Professor sees the "unique biological processes" of livestock as a key component to sustainable, regenerative agro-food systems.
In today’s climate change narrative, animal-based agriculture often endures criticism for its alleged contributions to the global problem. With some naysayers ranking the industry second only to the population explosion as a root contributor to global warming and other weather-related devastation, the concern for how food is – and can be – produced has become even more pressing.
In reality, farmers across all facets of animal agriculture - beef, dairy, poultry, and pork – have long-since embraced evolving techniques to produce meat, milk, and eggs as efficiently and sustainably as possible, minimizing agriculture’s climate-contributing footprint in the process.
Even still, agriculture critics routinely point fingers at the industry and the animals that it is comprised of, even going as far as calling out cows for the implications of their bovine burps.
But researchers at the University of Pennsylvania’s School of Veterinary Medicine (Penn Vet) are finding that these cow ‘culprits’ – and other livestock found in animal agriculture – are actually critical partners in developing sustainable, regenerative agro-food systems.

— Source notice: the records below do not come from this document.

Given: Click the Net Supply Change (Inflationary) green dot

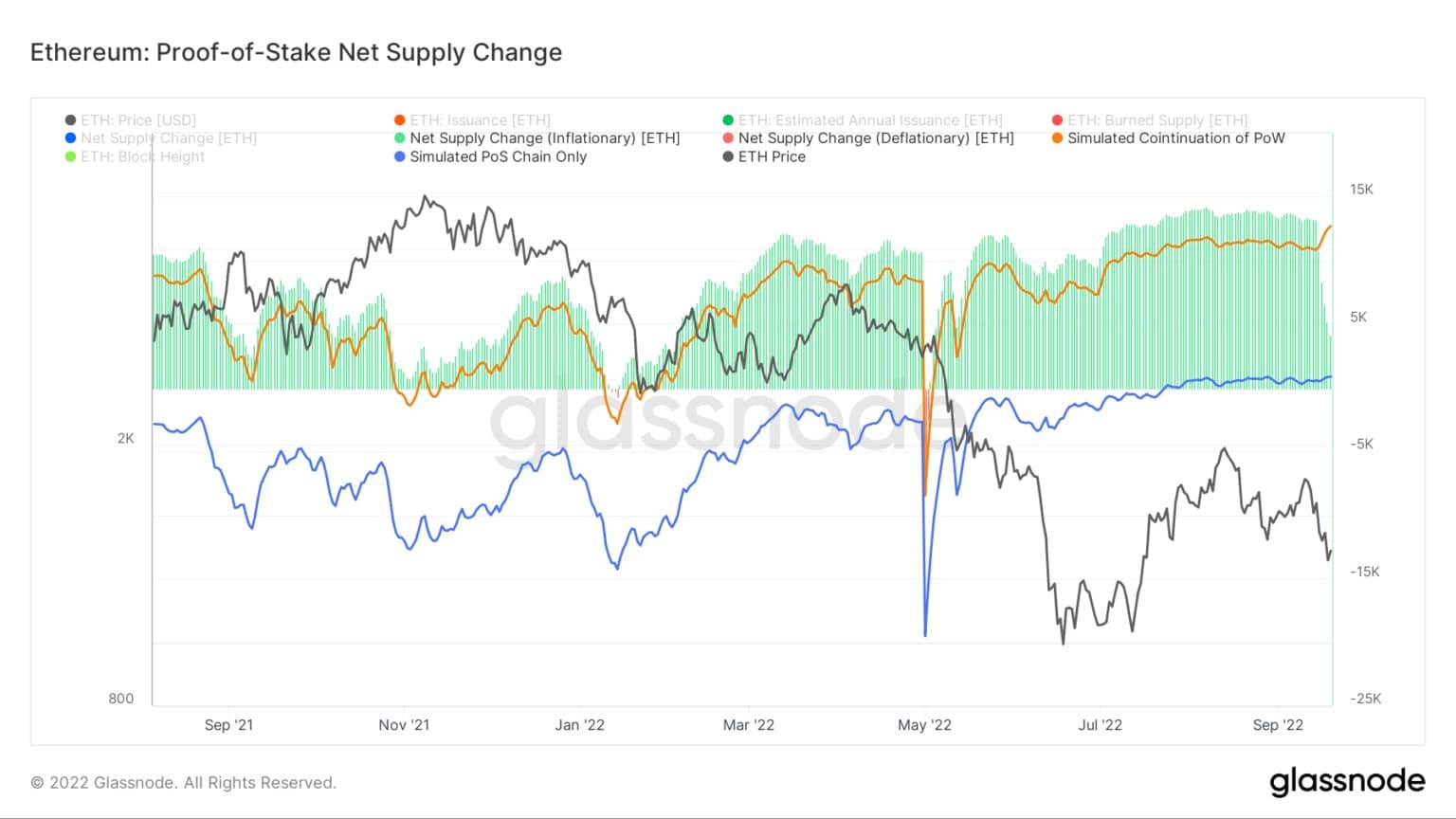Looking at the screenshot, I should click(399, 138).
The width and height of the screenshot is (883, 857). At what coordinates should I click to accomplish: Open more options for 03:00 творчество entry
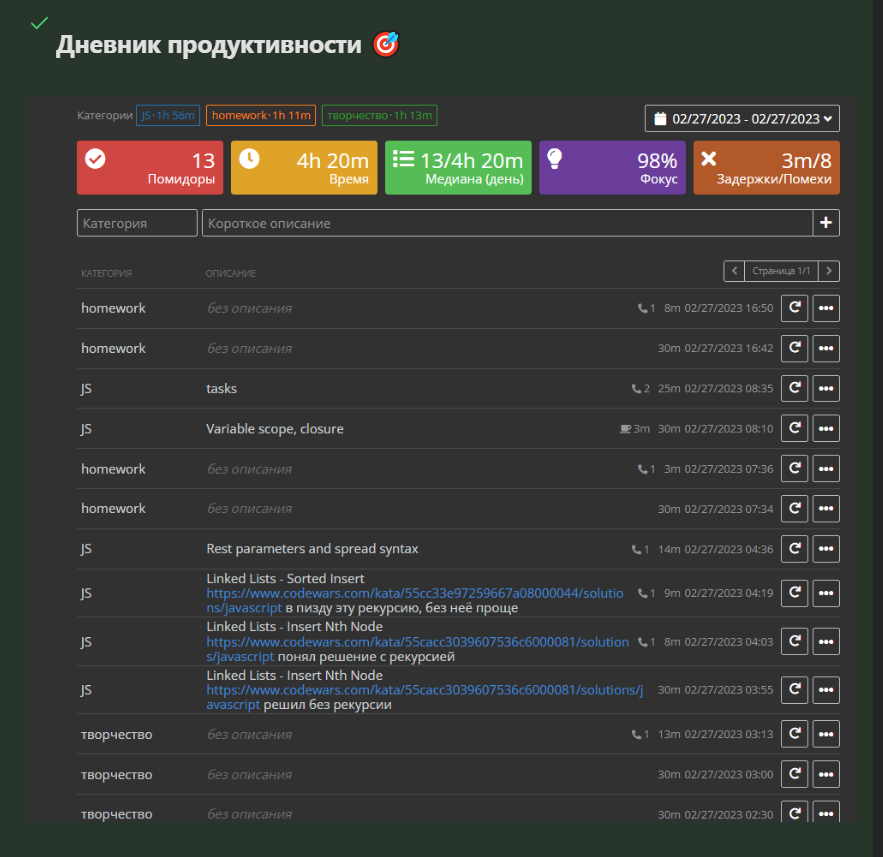[x=826, y=774]
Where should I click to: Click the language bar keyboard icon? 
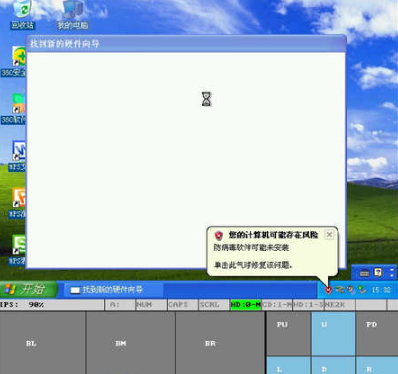pos(364,273)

“Animals are natural bio-processors,” says Zhengxia Dou, PhD, Professor of Agricultural Systems at Penn Vet, noting that livestock’s unique and ‘indispensable’ natural biological processes enable them to consume plant and food residues that are either indigestible by humans, unpalatable to people, or are no longer sellable for any of a number of reasons. Dou refers to these residues as IUUB (indigestible, unpalatable, or unsellable biomass); for example, the surge of processing byproducts generated by the increased popularity of plant-based foods in consumers’ diets.